Home Loan Mortgage Refinance

If you are looking for a home loan mortgage refinance then you likely have heard of a better rate or better loan terms or something that makes you want to get a new home loan. A home loan mortgage refinance is one of the best ways to change your loan into something that you’ll be more happy with and its done for many reasons. Perhaps your credit wasn’t as good as it is now and you can get a much better rate or perhaps interest rates are lower than they ever have been and you want to take advantage of the new low interest rate. Whatever the case, here is what you need to know.

Right now the Mortgage Bankers Association (MBA) refinance index, the index that tracks refinancing, shows that home loan mortgage rate refinance loans are at their highest in five years, because home mortgage interest rates are lower than they have been in a long time. However, you should still be aware of the risks of refinancing. A good general rule to follow is the one percentage point rule. If your mortgage is a point higher than the current rates being offered for home loans right now then it would probably be in your best financial interests to refinance.

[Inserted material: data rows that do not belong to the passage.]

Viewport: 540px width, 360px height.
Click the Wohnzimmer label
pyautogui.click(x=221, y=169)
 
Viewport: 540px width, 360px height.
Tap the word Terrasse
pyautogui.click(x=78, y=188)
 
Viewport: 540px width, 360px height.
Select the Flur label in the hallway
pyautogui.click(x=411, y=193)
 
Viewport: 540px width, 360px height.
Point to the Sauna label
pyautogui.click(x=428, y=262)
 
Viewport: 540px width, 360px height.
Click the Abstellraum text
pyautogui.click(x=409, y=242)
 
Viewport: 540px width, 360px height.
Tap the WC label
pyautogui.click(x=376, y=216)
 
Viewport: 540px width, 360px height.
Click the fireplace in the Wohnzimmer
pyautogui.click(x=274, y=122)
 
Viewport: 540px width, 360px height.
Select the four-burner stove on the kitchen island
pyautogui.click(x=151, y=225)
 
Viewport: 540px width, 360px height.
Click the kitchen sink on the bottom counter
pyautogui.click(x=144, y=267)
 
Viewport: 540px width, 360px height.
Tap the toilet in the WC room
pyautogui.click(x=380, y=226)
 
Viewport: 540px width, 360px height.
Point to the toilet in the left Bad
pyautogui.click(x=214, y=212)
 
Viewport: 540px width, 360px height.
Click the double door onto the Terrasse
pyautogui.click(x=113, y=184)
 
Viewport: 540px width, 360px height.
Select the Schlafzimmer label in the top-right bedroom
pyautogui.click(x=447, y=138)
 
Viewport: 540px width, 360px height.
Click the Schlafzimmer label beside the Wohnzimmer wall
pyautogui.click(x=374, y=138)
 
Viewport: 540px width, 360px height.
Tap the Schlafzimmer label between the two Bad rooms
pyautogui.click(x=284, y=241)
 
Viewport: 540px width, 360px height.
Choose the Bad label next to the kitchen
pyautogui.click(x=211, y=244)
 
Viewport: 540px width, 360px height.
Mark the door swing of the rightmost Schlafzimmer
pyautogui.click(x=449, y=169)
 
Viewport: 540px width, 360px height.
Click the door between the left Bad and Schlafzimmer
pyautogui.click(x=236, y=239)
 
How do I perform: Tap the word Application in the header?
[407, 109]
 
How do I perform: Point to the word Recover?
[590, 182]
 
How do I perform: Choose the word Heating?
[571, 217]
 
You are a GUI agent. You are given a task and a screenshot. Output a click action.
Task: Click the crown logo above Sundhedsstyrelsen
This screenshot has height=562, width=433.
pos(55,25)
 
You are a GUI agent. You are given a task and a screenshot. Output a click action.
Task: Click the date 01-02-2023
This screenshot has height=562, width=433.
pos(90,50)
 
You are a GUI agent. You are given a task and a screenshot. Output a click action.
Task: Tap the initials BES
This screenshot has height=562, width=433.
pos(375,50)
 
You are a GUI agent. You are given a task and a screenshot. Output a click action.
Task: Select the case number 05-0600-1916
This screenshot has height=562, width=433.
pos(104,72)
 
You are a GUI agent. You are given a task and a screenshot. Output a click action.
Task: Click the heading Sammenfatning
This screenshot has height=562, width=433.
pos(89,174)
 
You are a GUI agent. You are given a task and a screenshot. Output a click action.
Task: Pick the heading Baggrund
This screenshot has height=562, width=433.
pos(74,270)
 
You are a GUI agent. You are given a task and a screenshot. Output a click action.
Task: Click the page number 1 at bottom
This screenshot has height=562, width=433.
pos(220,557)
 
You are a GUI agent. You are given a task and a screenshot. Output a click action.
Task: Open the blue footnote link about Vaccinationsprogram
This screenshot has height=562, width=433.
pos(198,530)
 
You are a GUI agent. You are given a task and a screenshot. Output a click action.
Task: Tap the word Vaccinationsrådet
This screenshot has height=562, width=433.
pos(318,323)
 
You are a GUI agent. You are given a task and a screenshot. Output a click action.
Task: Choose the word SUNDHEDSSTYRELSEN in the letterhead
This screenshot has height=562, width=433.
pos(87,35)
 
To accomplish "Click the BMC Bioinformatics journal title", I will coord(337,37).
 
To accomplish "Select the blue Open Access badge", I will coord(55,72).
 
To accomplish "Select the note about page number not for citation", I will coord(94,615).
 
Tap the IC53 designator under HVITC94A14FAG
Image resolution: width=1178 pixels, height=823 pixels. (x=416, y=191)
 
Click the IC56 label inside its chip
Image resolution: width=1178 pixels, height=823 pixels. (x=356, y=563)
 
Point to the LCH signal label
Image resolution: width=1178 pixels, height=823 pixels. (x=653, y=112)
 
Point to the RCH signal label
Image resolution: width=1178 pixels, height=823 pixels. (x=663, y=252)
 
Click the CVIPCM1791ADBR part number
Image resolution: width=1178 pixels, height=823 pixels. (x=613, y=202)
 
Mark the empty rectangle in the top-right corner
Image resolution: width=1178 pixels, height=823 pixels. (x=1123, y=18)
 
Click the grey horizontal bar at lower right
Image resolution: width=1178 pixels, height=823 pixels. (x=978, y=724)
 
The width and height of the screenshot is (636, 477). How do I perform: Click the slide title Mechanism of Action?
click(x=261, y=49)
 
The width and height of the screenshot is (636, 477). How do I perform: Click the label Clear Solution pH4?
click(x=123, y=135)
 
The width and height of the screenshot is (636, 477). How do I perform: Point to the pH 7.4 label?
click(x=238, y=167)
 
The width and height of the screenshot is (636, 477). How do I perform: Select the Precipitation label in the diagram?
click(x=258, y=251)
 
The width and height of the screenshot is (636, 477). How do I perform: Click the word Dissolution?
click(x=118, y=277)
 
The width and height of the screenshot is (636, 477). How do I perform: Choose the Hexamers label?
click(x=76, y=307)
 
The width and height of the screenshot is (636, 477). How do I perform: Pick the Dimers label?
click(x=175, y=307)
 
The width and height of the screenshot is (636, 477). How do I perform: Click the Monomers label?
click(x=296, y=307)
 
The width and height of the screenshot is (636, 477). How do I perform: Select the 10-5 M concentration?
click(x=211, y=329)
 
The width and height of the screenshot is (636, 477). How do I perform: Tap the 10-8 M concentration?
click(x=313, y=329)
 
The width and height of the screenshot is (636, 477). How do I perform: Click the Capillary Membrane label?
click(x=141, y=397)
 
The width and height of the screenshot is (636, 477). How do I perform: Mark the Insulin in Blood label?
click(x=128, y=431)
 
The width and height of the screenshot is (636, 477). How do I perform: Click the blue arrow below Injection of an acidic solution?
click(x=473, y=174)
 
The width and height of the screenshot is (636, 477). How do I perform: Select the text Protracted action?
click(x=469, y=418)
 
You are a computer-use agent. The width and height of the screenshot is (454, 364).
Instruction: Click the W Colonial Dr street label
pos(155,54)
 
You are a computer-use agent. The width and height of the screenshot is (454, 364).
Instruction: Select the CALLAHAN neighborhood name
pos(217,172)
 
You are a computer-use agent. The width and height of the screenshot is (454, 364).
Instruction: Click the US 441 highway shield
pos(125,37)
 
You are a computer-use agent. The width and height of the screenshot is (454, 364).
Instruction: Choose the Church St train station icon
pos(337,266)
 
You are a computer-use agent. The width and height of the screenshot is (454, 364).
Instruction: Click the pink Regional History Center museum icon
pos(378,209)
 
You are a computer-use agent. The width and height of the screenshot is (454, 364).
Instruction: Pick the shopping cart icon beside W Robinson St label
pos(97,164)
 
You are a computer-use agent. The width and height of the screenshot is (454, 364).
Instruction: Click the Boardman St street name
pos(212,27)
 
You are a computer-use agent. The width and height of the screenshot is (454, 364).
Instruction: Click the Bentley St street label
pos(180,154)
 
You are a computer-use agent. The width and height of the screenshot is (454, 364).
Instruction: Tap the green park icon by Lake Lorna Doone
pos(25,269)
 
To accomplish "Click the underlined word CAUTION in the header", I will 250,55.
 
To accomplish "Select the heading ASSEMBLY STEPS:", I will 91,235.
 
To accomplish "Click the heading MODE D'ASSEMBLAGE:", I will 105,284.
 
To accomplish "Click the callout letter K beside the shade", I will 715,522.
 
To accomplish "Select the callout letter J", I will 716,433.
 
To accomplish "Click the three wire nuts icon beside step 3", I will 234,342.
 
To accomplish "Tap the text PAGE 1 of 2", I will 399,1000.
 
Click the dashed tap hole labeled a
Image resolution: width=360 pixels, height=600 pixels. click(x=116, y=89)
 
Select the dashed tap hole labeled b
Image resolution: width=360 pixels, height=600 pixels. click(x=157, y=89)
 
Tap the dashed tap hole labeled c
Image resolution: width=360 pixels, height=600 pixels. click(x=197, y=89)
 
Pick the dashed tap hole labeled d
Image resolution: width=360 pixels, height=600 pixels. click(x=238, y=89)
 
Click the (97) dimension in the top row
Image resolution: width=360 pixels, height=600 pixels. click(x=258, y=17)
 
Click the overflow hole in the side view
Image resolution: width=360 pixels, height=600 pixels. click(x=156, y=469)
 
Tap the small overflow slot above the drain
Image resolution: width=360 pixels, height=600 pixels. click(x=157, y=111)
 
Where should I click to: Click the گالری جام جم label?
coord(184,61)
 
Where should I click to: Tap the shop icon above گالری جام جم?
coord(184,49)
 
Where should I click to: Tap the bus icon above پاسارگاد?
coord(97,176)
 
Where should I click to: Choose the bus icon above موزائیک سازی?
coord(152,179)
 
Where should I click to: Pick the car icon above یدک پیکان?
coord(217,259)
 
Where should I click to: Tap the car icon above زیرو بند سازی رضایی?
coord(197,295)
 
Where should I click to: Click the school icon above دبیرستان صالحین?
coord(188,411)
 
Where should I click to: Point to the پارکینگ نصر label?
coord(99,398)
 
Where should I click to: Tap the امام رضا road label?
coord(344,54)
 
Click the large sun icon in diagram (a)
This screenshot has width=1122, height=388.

Another thing to keep in mind when it comes to the home loan mortgage purchase refinance is that you may not be accepted at all. In fact, in 2008 nearly sixty percent of refinance loans were rejected. That is probably about fifty percent right now. That’s not to say that you shouldn’t pursue refinancing but that you should have some kind of back up plan if you aren’t approved and you should know that criteria that you need to meet in order to qualify for refinancing and work on those things that you can work on to make sure you have the best chance of being approved.

Another thing that is becoming more prevalent on the home loan mortgage refinance front is documentation of income. You will need to have your income documented and verified to qualify for any kind of refinance. Also, a good credit score doesn’t mean as much as it used to. A score of 720-740 may have been considered acceptable for credit previously but there is still competition when it comes to home loan refinance mortgage loans and you’ll want to make sure that all the odds are in your favor when you decide you want to apply.

You may not have as much equity as you used to. One out of ten people in today’s market – and some experts say one out of seven people have negative equity in their homes now. Negative equity means that you owe more on the home than you own. Having equity of at least three percent and sometimes as much as five percent is generally required for refinancing in today’s market. These are all things that you should keep in mind when beginning your refinance journey and making sure that you take care of as many factors as possible should result in you getting the refinance that you want.